When the implant has loosened, the fracture alone can’t be fixed without also addressing the failed implant. In these cases, revision surgery replaces the original implant with a longer-stemmed version that bypasses the fracture site and anchors into healthier bone further down the limb. If the surrounding bone is severely weakened, structural bone grafts or specialized implants originally designed for bone tumors may be needed to rebuild the area.
The choice between fixation and revision also factors in the patient’s overall health. Fixation is a less invasive procedure and tends to be chosen for patients who are frailer or have significant medical conditions. Younger patients may also benefit from fixation when possible, because preserving healthy bone gives surgeons more options if another revision is ever needed down the road.
Recovery Timeline
Recovery varies by fracture type and treatment. Minor fractures around the trochanters (Type A) that don’t require surgery are typically managed with protected, limited weight-bearing for 6 to 12 weeks, followed by a gradual return to full activity. For fractures treated with revision surgery, patients are often allowed to put weight on the leg as tolerated much sooner, since the new implant provides immediate structural support.

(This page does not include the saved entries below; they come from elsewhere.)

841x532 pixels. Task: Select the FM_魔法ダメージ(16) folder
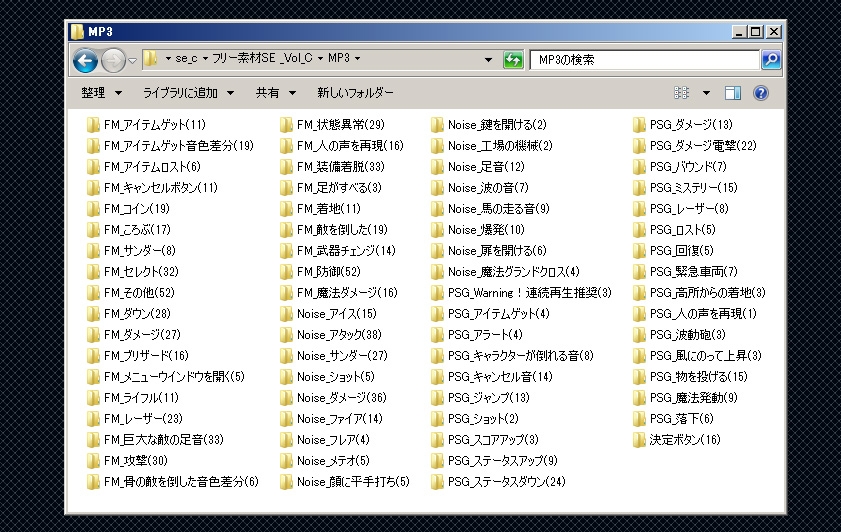point(346,293)
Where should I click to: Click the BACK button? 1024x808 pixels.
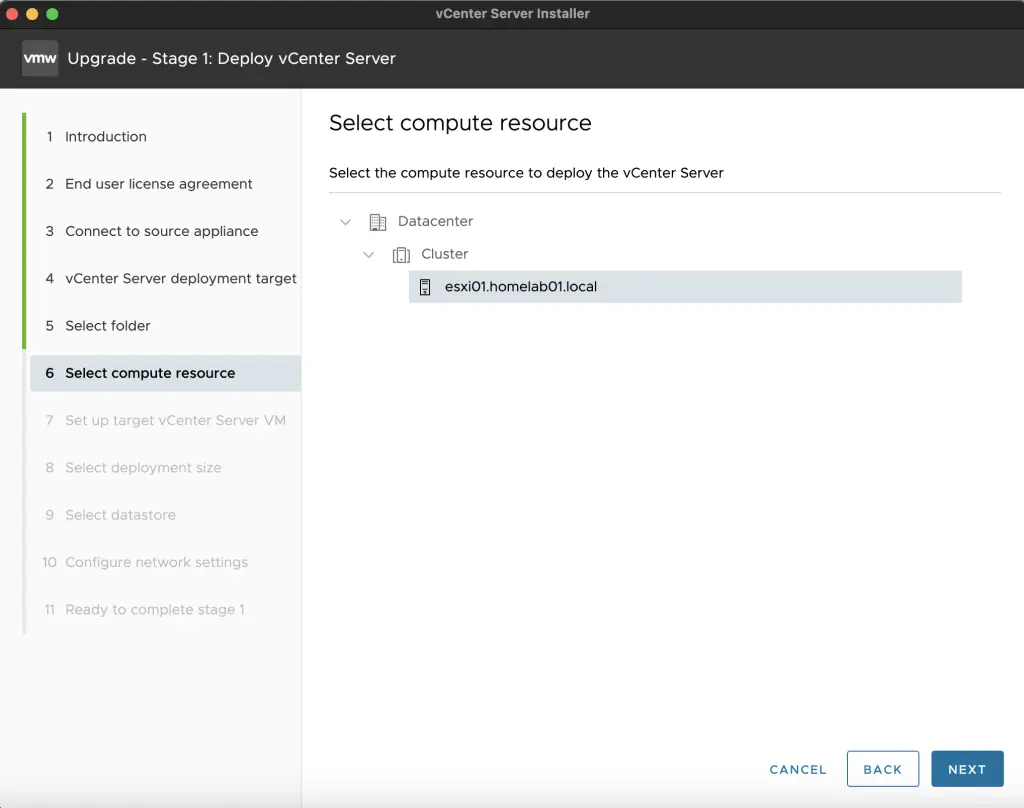pos(883,769)
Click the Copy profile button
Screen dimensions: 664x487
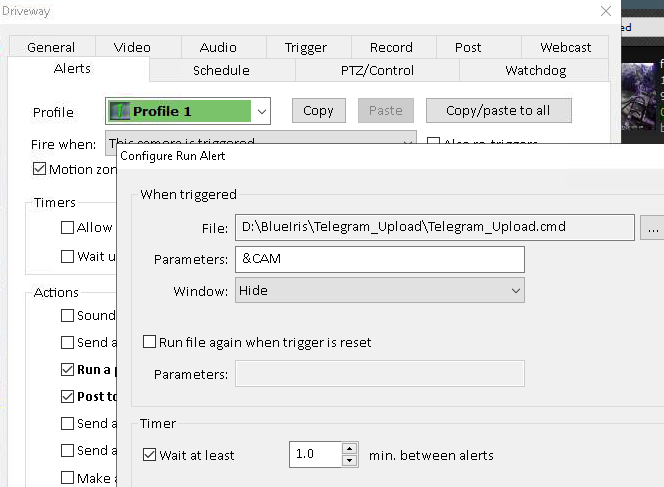click(x=318, y=111)
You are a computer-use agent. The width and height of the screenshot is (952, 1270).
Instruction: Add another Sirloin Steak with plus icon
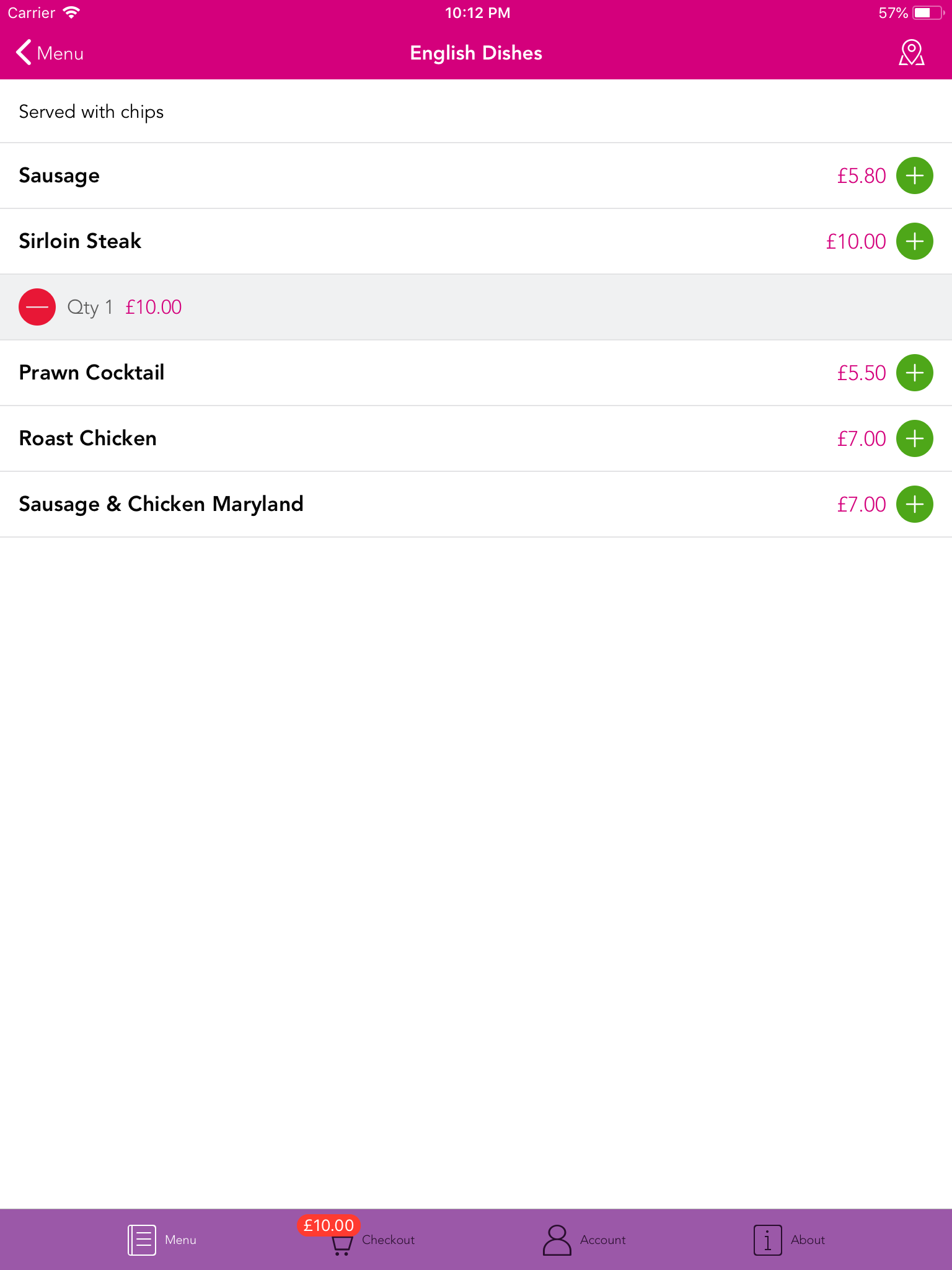[x=914, y=241]
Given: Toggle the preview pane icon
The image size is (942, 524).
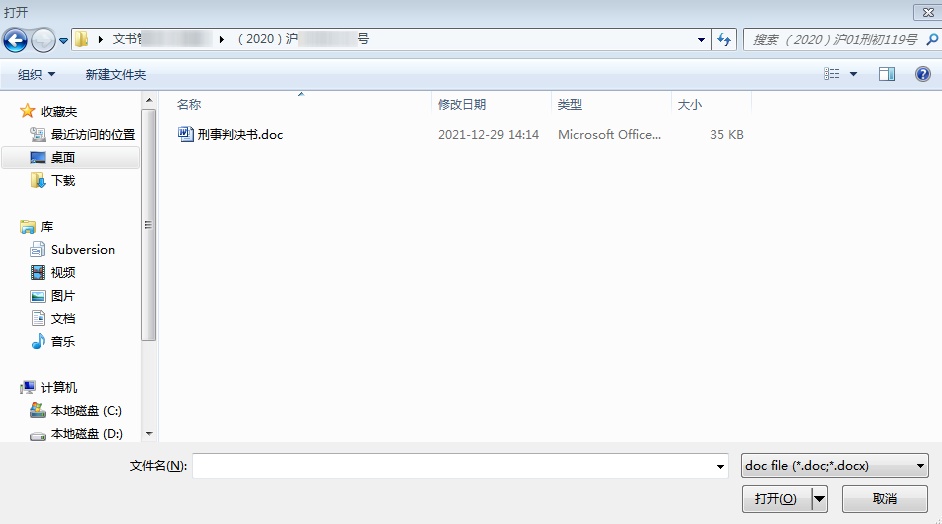Looking at the screenshot, I should pyautogui.click(x=886, y=74).
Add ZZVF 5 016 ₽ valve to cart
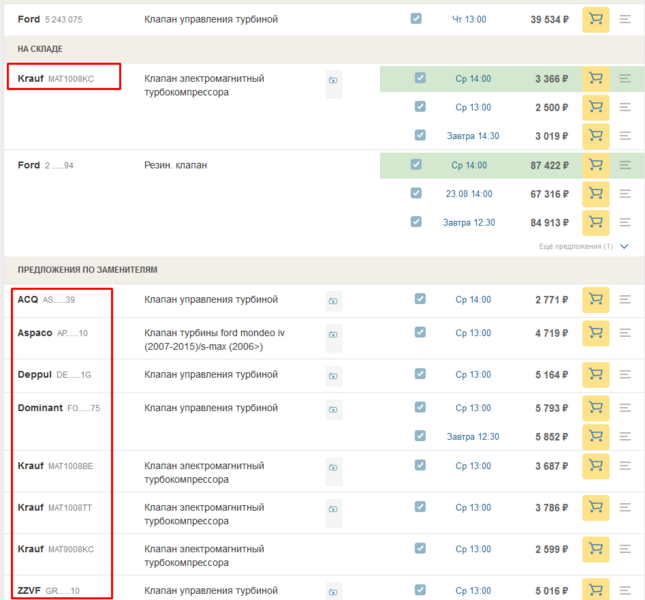 pos(596,590)
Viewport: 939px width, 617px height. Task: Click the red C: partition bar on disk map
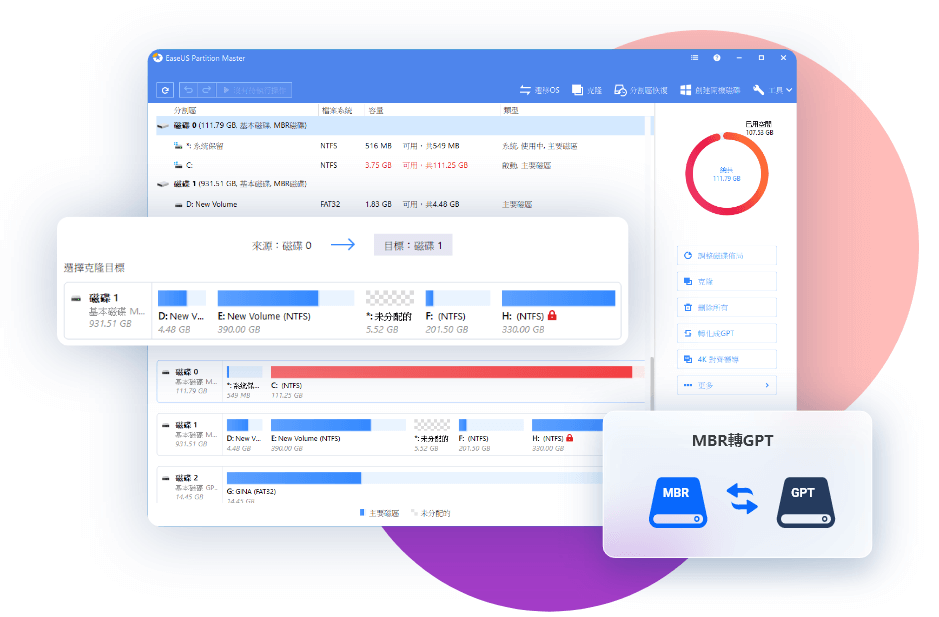click(451, 372)
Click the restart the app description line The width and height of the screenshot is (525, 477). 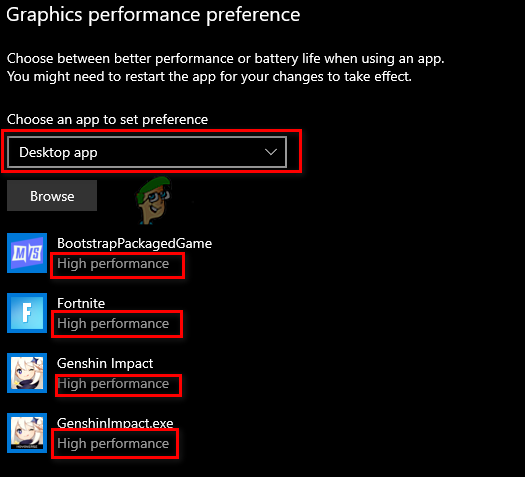point(209,77)
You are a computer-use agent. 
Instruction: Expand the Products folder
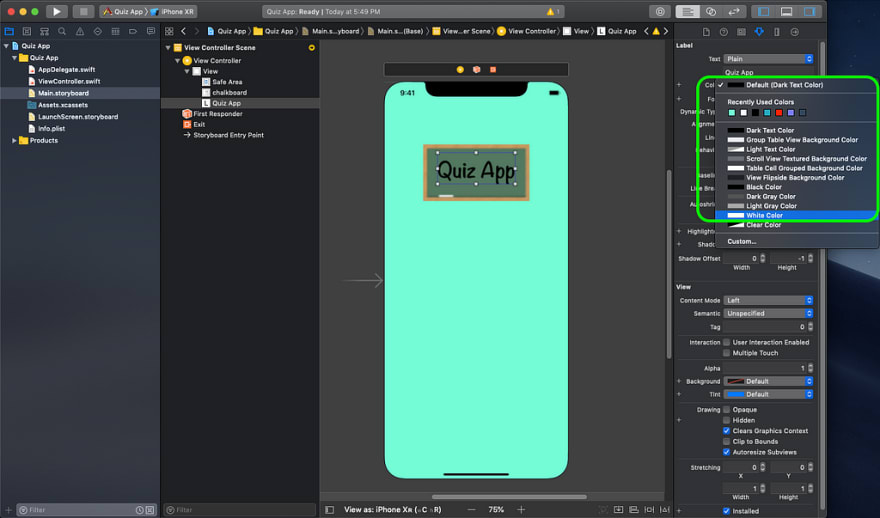click(x=14, y=140)
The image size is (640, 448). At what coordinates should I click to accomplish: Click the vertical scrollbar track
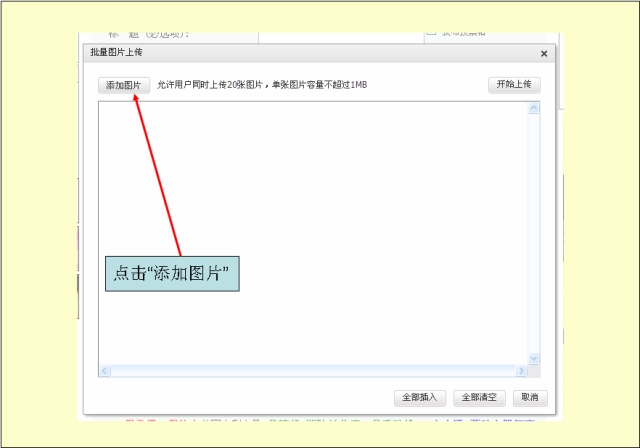point(534,230)
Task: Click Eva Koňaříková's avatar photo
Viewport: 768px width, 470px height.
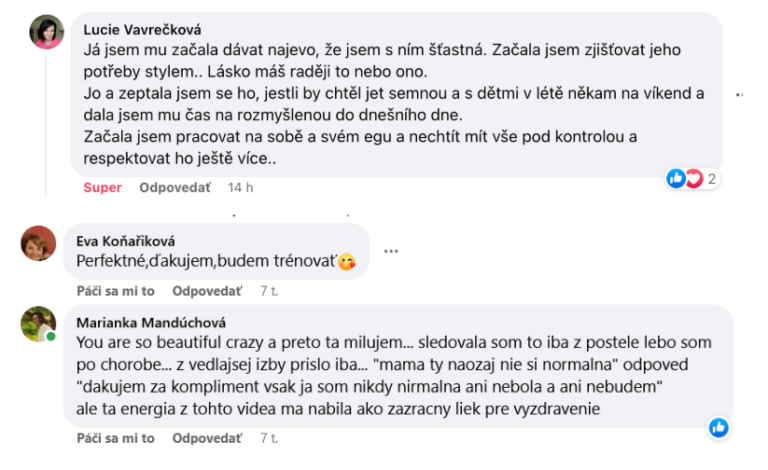Action: tap(38, 243)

Regardless of the approach, rehabilitation is a slow process. Most patients need physical therapy to regain strength and mobility, and a full return to pre-fracture function isn’t guaranteed, particularly for older adults. The fracture itself, combined with the period of immobility, can lead to significant muscle loss and deconditioning.
Serious Risks and Mortality
Periprosthetic fractures carry real danger, especially for older patients. One-year mortality following a periprosthetic femur fracture is roughly 17% to 18%, with 80% of those deaths occurring within the first three months after injury. Age is the strongest predictor of this risk. In-hospital complications include kidney failure, respiratory failure, and serious infections.
These numbers are comparable to the mortality seen after standard hip fractures in elderly patients, reinforcing that periprosthetic fractures are not minor complications. They demand prompt treatment and careful postoperative management.
Reducing Your Risk
The single most impactful thing you can do to protect a joint replacement is to maintain bone health. A large study of over 35,000 patients who had hip replacement for a fracture found that those who received osteoporosis treatment within a year of surgery had a 10-year fracture rate of 3.9%, compared to 5.9% for those who went untreated. After adjusting for other factors, treatment reduced the risk of a periprosthetic fracture by about a third.
Fall prevention matters just as much. Removing trip hazards at home, improving lighting, maintaining leg strength through regular exercise, and managing medications that cause dizziness all reduce the chance of the kind of low-energy falls that cause these fractures. Since many periprosthetic fractures happen during routine activities rather than dramatic accidents, even small improvements in balance and bone density make a meaningful difference.